Notice that each top news item displayed above contains:

  1. the category of story;
  2. the URL where the original data was found;
  3. the story’s title (headline);
  4. a photo illustrating the story;
  5. a short summary of the story; and
  6. the date and time the story appeared online.

Most importantly, items 3 to 6 are all extracted “live” from the online web document indicated. This was done by downloading the HTML source and using regular expressions to find the necessary elements needed to construct our own version of the story. The first part of the HTML code generated by our Python program is shown below (as displayed in the Firefox browser).

Although not intended for human consumption, the generated HTML code is nonetheless laid out neatly, and with comments indicating the purpose of each part.

To compose our HTML document, Rich Site Summary (RSS) web-feed files are downloaded from the web site. RSS documents are XML files specifically intended to be machine-readable. They have a simple structure that makes it reasonably easy to extract their elements. An example of such a web document as it appears when examined in a web broswer is shown below.

This was was the source of the data used to produce our National News story shown above. To compose the corresponding page for our newspaper we extracted the latest story’s headline, story text, date and the address of the associated JPEG image. This data was then integrated into our HTML code.

We also discovered that sometimes the downloaded text contained unusual characters that are not handled properly in Python strings, most notably “smart” quotes, so we replaced these with plain characters before “printing” our newspaper.

Requirements and marking guide

To complete this task you are required to develop an application in Python similar to that above, using the provided publisher.py template file as your starting point. Your solution must support at least the following features.

Generating a masthead
Your program must be able to generate an HTML file, publication.html, which begins with a ‘masthead’ identifying the nature of your periodical. When viewed in a web browser, the masthead part of the document must contain at least the following elements:

  • The name of the periodical.
  • An image evocative of the periodical’s theme.

The image must be sourced from online (you cannot attach image files to your solution). Since it will never change, the URL for this particular image can be “hardwired” in your Python code. The HTML source generated by your Python program must be laid out neatly.

Generating four stories

Your Python program must be capable of generating at least four distinct “stories” as part of your periodical. Each such story must be derived from a different online web page, and must represent the latest story in a particular category at the time when the program runs. When viewed in a web browser, each story must contain at least the following elements:

  • the category of story,
  • the URL where the original data was found,
  • the story’s title (headline),
  • an image illustrating the story,
  • a short summary of the story, and
  • the date and time the story appeared online.

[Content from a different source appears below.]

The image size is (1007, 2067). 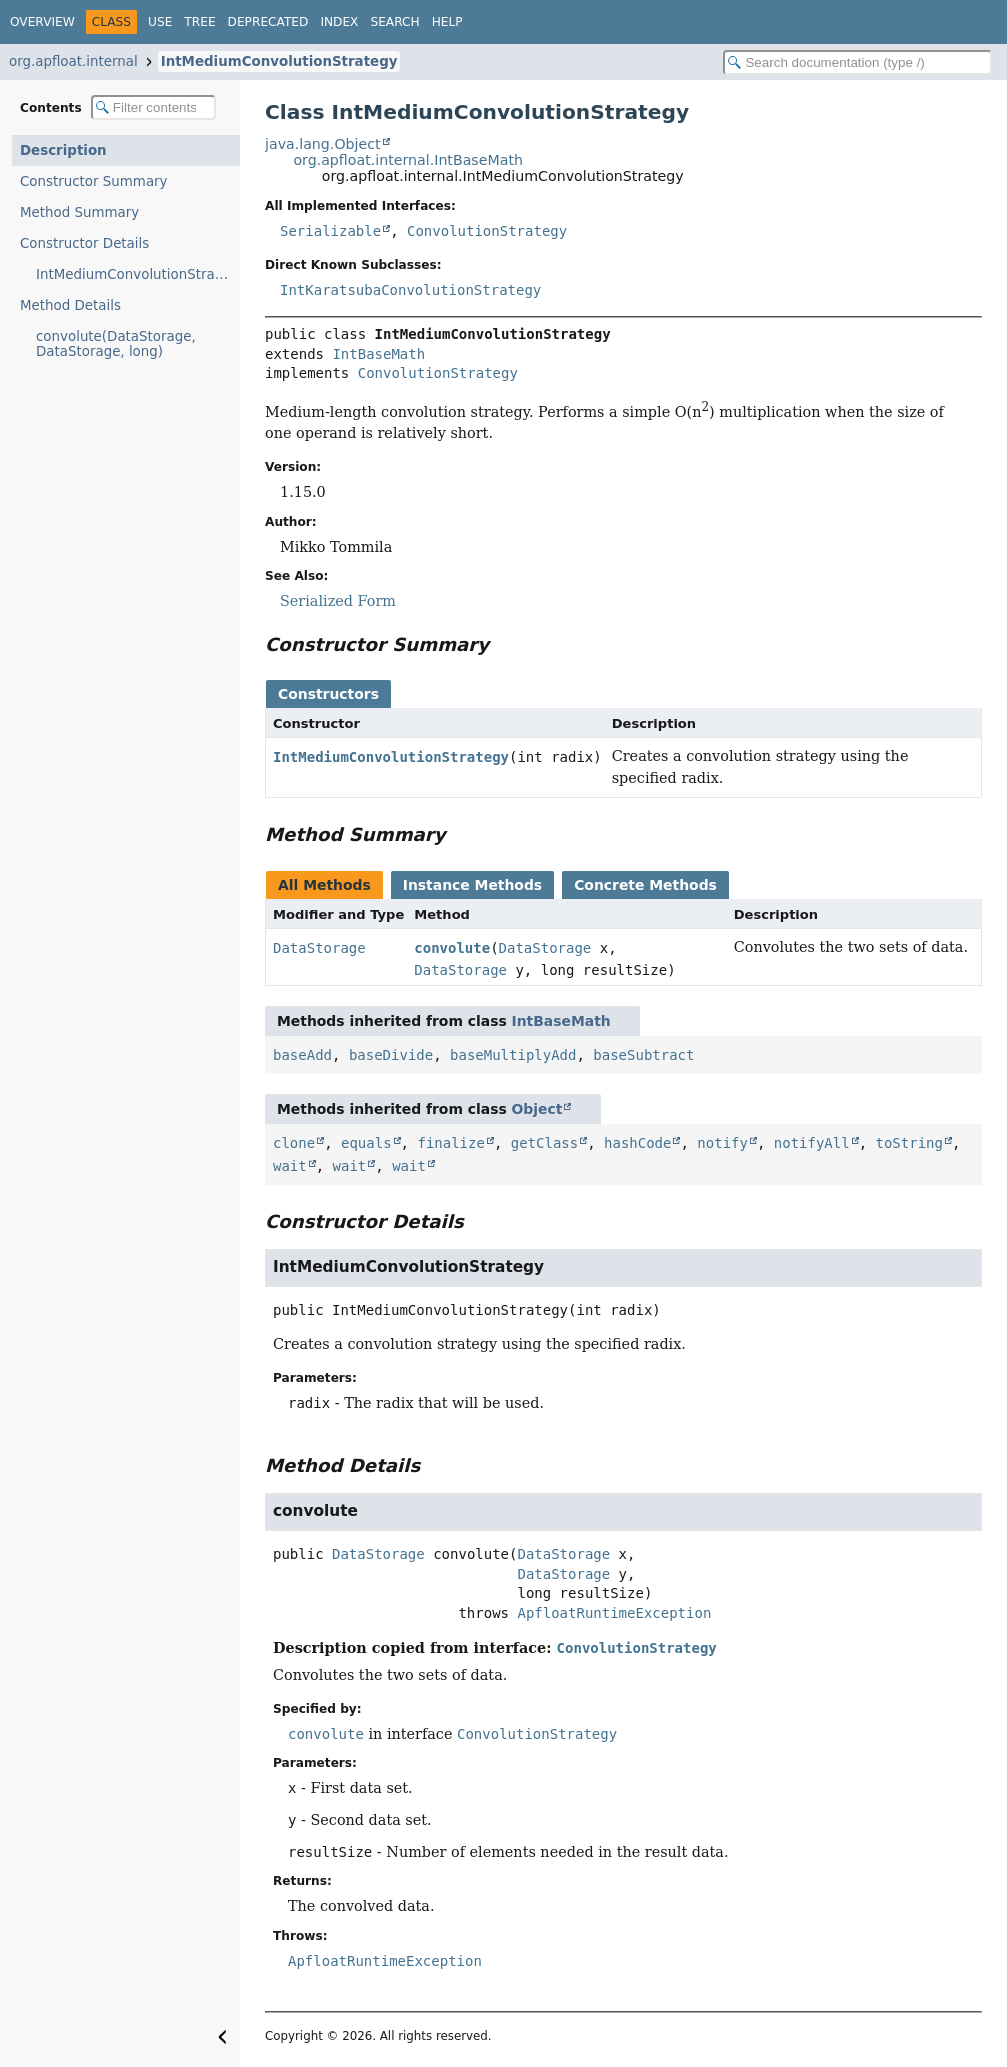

The last four of these items must all be extracted from the online document and must all belong together (i.e., you can’t have an image from one story and the headline from another). Each of the elements must be extracted from the original document separately. It is not acceptable to simply copy large chunks of the original document’s source code. The HTML source code generated by your Python program must be laid out neatly.

The precise visual layout, colour and style of the story elements is up to you and is determined by the design of your generated HTML code. The periodical must be easy to read. No HTML markup tags or other odd characters should appear in any of the text displayed to the user.

Data on the web changes frequently, so your solution must continue to work even after the web documents you use have been updated. For this reason it is unacceptable to “hardwire” your solution to the particular text and images appearing on the web on a particular day. Instead you will need to use text searching functions and regular expressions to actively find the text and images in the document, regardless of any updates that may have occurred since you wrote your program.

Code quality and presentation

Your Python program code must be presented in a professional manner. See the coding guidelines in the IFB104 Code Presentation Guide (on Blackboard under Assessment) for suggestions on how to achieve this. In particular, each significant code segment must be clearly commented to say what it does, e.g., “Create the masthead”, “Extract the first headline from the web page’s source code”, etc.

Extra feature

Part B of this request will require you to make a ‘last-minute extension’ to your solution. The instructions for Part B will not be released until just before the final deadline for request 2.

You can add other features if you wish, as long as you meet these basic requirements. For instance, in our example above we included a button in the GUI which opened the generated HTML document in the default web browser. We also supported more than four story categories.

You must complete the task using only basic Python features and the modules already imported into the provided template. In particular, you may not import any local image files. All displayed images and story text must be downloaded from online sources each time your program is run.

However, your solution is not required to follow precisely our example shown above. Instead you are strongly encouraged to be creative in the your choices of stories to display, the design of your Graphical User Interface, and the design of your periodical.